### Reading text
--------------------

Bosnian refugee Jasmina Burdzovic focuses studies on children of war

Jasmina Burdzovic came to Ithaca in 1994 with the help of the local Bosnian Student Project. Denise Weldon/University Photography

By Susan Lang and Will Burbank

For many college seniors, graduation means coping with the real world for the first time. For Bosnian Jasmina Burdzovic, 25, a senior in human development, the real world reared an ugly side early when war began to tear her country -- and her life -- apart in April 1992, while she was a first-year economics student at the University of Sarajevo.

"When the fighting started, we couldn't believe it was really happening," she said, recalling the snipers, masked soldiers and tanks that invaded her neighborhood where Bosnians of different ethnicities had long coexisted peacefully.

Within a couple of months, Jasmina and her younger sister were sent to safer quarters, first to Belgrade, then to Turkey. Her father, a general manager of Bosnia's largest transportation company and a Muslim, and her mother, a Serbian Orthodox, stayed behind. Soon after, her father was taken away and held for ransom by a gang operating in tandem with the Serbian military.

--------------------

### Set of tasks
**a.** What was Jasmina Burdzovic studying at the University of Sarajevo when war began in April 1992, according to the article about her?
**b.** Write out, word for word, the part of the article about Jasmina Burdzovic between "Jasmina Burdzovic came" and "University of Sarajevo.", inclusive.

(Source data)

--------------------

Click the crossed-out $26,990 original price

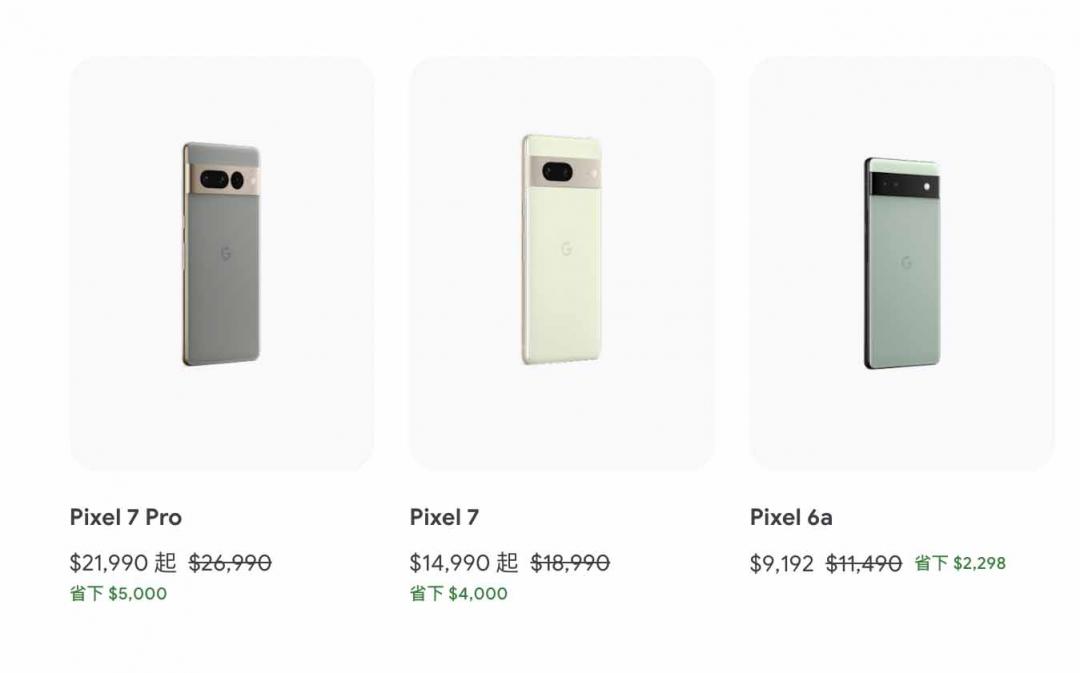(230, 563)
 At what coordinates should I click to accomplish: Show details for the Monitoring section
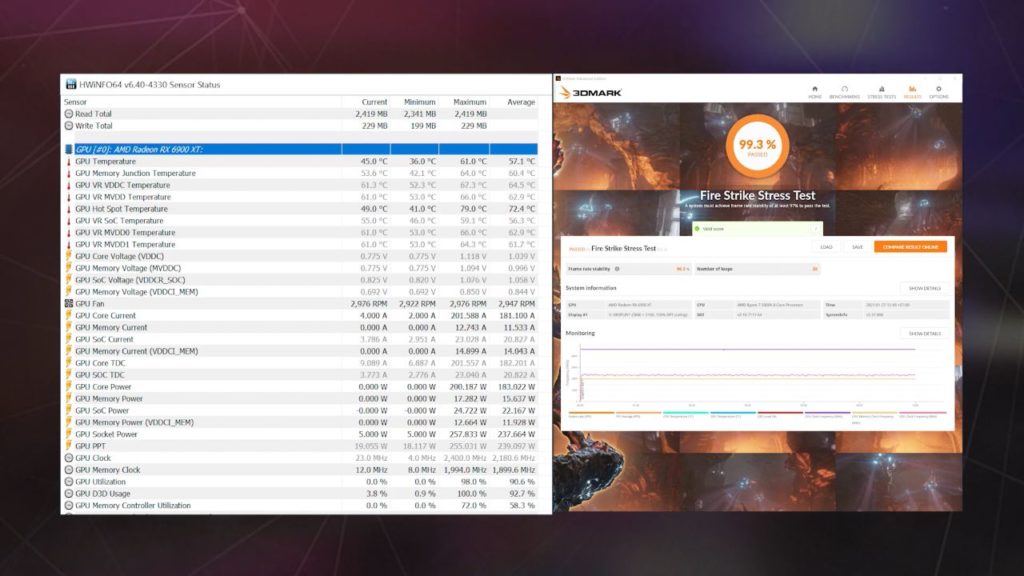(925, 333)
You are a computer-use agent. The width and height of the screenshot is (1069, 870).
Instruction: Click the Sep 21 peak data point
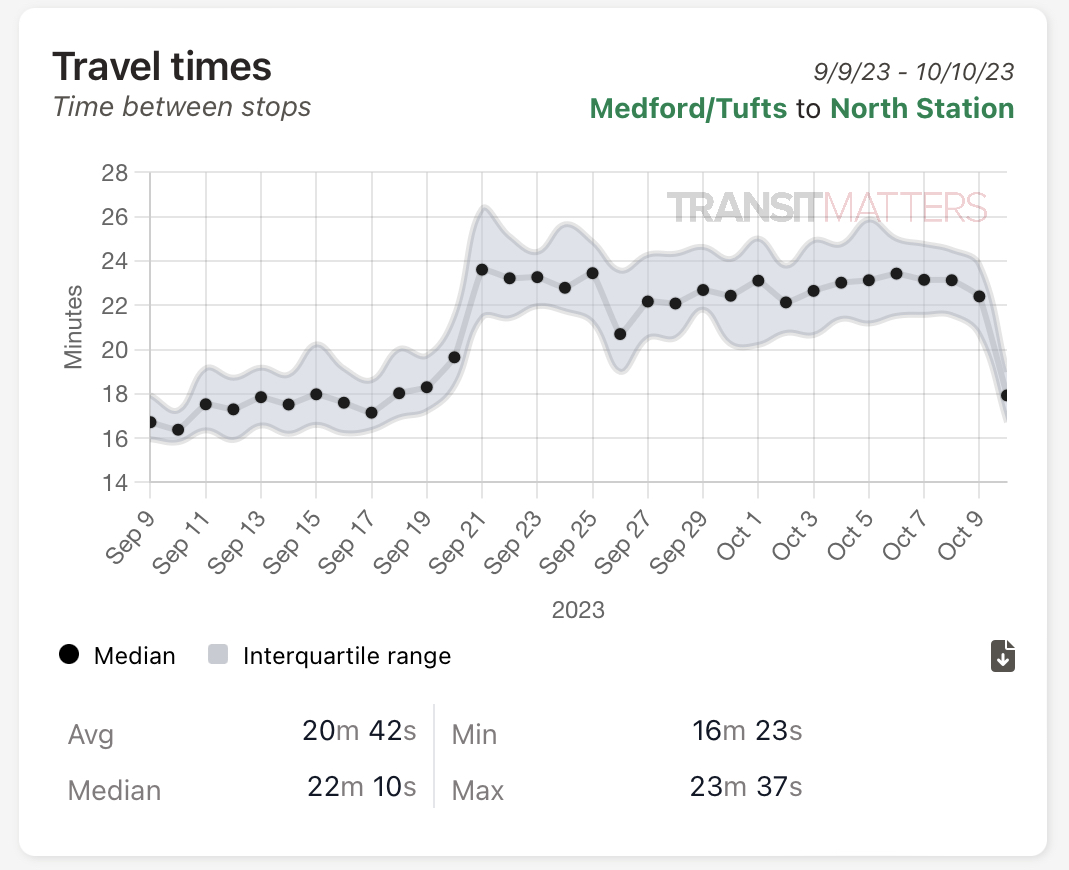pyautogui.click(x=482, y=270)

--------------------

### Responses
**a.** Economics, as a first-year student.

**b.**
Jasmina Burdzovic came to Ithaca in 1994 with the help of the local Bosnian Student Project. Denise Weldon/University Photography

By Susan Lang and Will Burbank

For many college seniors, graduation means coping with the real world for the first time. For Bosnian Jasmina Burdzovic, 25, a senior in human development, the real world reared an ugly side early when war began to tear her country -- and her life -- apart in April 1992, while she was a first-year economics student at the University of Sarajevo.